Facebook hired three experts from Access Now, a digital consumers rights group, the Electronic Frontier Foundation (EFF), which focuses on free speech, and the Open Technology Institute (OTI), which a Facebook spokesman said reflects the company’s desire to help solve privacy-related problems.
The hires arise as the company faces increasing scrutiny from Congress and the public for its privacy-related scandals. Last December, the social media giant inflamed controversy when they gave Cambridge Analytica access to millions of Americans private data.
Further, Facebook’s recent decision to merge Facebook with Instagram and WhatsApp reportedly has “significant implications for privacy.”
Nathan White, from Access Now, previously criticized a Senate Commerce Committee hearing which he said featured witnesses from big tech companies but no consumers groups.

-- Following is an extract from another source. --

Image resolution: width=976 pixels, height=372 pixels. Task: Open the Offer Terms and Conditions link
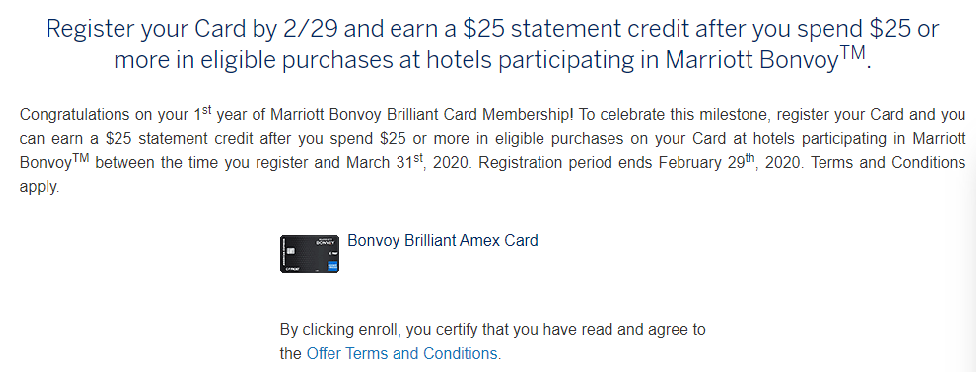tap(402, 354)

Lindsey Barrett, a staff attorney at Georgetown’s communications and technology law clinic, said:
“I’m impressed that Facebook wants their expertise and isn’t just hiring yes-men. It’s encouraging that they’re hiring people with a great track record who will advocate for consumers.”

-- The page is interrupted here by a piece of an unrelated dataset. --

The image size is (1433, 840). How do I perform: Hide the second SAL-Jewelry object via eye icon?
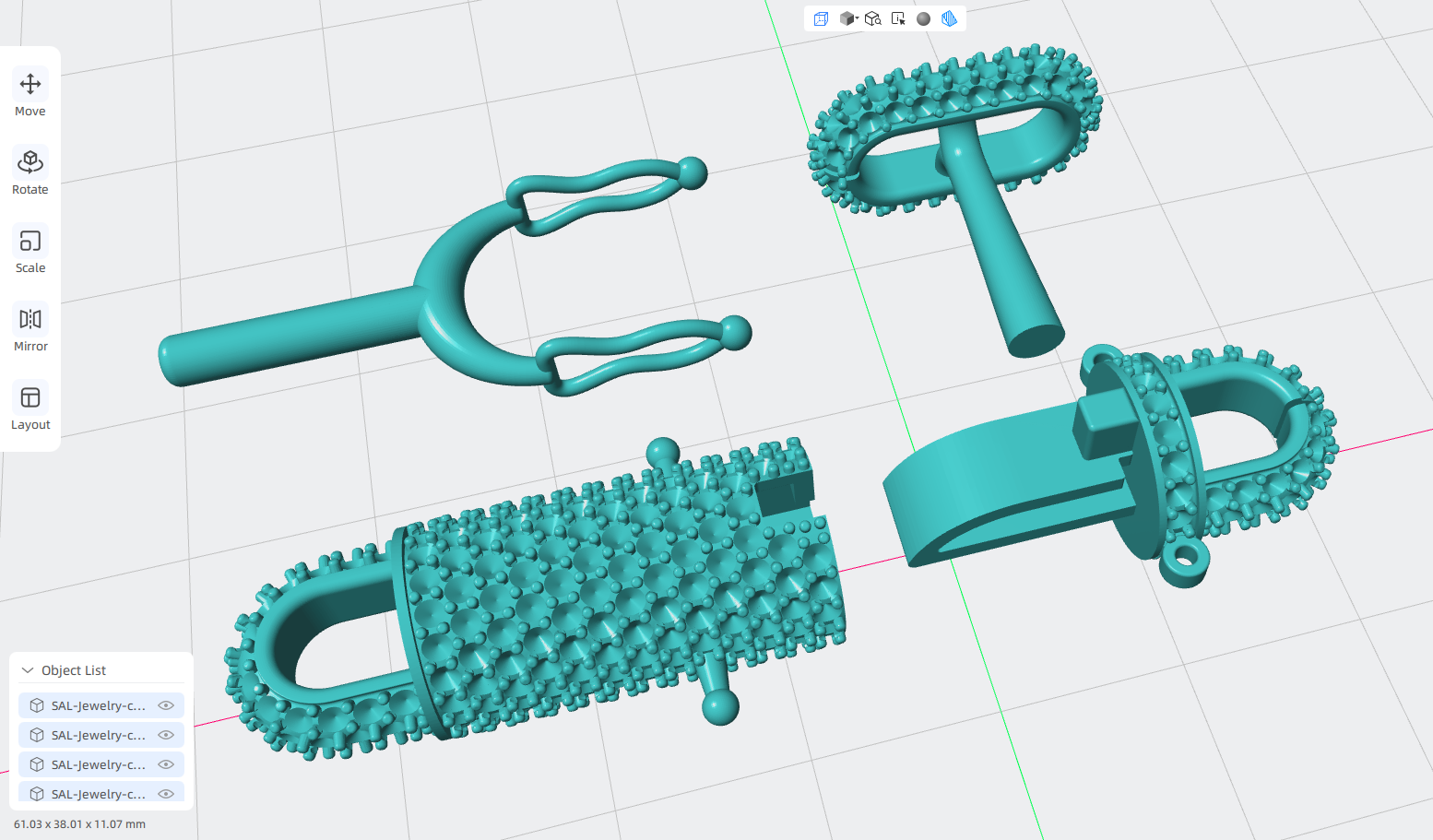point(166,735)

In regards to Facebook’s strategy, Barrett said, “I would hope that it means that they’re understanding that the tides have changed.”
Alex Howard, a former deputy director of the Sunlight Foundation, said, “Whether the hires will have a positive impact “depends how much good faith you want to give Facebook.”
Howard said that he hopes the hires are not just “symbolic.”
“It is heartening if they’re bringing in tough critics who have specific expertise in understanding the issues,” Howard added. “The question is whether those people will have the opportunity to actually have impact on policy, and whether the very top of the company—Sheryl Sandberg, Mark Zuckerberg and the board—will take what they’re saying and actually implement.”